Me llamó la atención, nada más entrar en la casa, el número de cuadros con motivos religiosos. En su dormitorio han colgado unas reproducciones de los grabados que les gustaban a él y a su mujer Emma. Hay uno de una «Asunta» de Tiziano, uno de una «Mater Pulchrae Dilectionis» de Rafael y uno de la «Resurrección de Lázaro» del pintor renacentista Sebastiano del Piombo.

Por lo visto, ese cuadro, el de la «Resurrección de Lázaro» (1517-1519), colgado en la National Gallerie de Londres, era uno de los que Darwin solía ir a visitar, porque le transmitía «un sentido de sublimidad».
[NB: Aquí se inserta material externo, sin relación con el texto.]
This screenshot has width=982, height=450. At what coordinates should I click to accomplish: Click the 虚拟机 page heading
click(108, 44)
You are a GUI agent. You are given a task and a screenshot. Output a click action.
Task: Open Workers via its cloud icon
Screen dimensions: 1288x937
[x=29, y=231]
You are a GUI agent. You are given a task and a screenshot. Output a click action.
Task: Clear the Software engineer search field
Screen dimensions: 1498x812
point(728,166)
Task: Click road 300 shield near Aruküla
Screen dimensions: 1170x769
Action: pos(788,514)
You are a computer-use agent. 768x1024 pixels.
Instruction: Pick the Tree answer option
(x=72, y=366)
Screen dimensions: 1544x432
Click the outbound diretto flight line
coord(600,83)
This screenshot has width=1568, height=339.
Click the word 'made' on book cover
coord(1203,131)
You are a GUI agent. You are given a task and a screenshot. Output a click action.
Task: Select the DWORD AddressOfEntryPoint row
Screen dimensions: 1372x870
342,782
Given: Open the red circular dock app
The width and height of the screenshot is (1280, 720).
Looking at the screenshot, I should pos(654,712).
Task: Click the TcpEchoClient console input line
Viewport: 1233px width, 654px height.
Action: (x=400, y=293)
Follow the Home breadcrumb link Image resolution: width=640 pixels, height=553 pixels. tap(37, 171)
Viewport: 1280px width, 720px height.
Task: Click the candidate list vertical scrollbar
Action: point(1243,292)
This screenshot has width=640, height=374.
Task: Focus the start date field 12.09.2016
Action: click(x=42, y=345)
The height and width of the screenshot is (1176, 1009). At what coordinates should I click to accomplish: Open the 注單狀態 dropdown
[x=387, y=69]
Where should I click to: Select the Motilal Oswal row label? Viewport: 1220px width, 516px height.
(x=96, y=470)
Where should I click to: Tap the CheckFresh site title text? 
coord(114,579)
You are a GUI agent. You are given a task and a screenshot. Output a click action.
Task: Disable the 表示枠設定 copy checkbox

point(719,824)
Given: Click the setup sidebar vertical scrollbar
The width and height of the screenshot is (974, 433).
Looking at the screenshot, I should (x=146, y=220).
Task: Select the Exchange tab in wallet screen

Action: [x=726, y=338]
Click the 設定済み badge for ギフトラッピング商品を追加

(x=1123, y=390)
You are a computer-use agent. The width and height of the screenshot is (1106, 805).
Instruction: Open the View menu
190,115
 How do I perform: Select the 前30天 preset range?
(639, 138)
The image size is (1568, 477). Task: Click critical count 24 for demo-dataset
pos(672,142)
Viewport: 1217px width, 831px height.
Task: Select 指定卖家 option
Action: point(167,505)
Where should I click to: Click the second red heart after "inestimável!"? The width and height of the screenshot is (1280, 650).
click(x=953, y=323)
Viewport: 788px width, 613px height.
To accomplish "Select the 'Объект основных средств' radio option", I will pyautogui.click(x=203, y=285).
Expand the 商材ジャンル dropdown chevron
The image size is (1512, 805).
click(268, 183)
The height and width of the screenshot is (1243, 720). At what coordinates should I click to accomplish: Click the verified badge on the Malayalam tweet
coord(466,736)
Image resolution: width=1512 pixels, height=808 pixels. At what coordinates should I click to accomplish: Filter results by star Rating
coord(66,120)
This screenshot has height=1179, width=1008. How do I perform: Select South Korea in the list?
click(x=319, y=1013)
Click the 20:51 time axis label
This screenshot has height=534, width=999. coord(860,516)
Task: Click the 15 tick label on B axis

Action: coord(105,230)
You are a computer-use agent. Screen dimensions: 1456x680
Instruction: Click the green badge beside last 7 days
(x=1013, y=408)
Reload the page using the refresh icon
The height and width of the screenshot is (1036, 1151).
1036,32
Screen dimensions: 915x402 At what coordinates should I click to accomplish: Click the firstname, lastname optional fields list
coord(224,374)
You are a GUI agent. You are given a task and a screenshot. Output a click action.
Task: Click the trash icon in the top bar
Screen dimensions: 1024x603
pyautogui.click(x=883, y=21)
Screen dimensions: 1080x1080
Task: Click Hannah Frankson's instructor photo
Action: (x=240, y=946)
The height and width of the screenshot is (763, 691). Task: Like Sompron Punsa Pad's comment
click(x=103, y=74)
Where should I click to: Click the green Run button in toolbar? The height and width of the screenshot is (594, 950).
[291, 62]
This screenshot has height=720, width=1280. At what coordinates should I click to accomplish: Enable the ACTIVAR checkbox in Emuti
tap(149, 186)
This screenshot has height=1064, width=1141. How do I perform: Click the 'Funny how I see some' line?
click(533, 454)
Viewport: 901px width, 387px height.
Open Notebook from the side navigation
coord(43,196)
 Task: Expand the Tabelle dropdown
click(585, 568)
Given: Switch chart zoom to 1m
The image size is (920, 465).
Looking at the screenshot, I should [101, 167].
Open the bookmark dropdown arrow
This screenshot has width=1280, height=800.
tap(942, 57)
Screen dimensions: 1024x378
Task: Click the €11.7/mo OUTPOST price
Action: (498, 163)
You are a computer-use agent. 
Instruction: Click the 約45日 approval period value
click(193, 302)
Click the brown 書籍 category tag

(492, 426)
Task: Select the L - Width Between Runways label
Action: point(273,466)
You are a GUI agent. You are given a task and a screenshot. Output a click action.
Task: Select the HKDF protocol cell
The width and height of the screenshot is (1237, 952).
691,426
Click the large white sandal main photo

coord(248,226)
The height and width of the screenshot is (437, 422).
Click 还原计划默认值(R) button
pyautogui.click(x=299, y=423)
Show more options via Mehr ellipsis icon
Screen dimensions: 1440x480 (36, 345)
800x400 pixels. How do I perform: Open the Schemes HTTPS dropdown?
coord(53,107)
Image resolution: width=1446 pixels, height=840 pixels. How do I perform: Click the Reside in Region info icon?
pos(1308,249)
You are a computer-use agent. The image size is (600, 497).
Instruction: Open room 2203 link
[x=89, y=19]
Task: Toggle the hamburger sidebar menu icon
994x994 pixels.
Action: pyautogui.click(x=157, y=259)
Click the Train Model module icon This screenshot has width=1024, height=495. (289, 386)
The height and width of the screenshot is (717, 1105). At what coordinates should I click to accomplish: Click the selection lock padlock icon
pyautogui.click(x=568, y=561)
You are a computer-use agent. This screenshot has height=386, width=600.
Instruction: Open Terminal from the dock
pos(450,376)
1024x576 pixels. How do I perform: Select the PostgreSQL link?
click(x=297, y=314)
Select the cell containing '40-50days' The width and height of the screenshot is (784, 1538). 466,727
Aunque agnóstico y tal vez antirreligioso, Darwin se conmovía ante la belleza del arte cristiano. Se consagró al estudio de la vida, de la muerte, del origen, del destino, de todas las creaturas, y es por ello por lo que no podía pasar de largo -sin detenerse a contemplarla- ante esa escena del Evangelio de san Juan en que Cristo, con su sola palabra y su amor, devolvió la vida a su amigo Lázaro.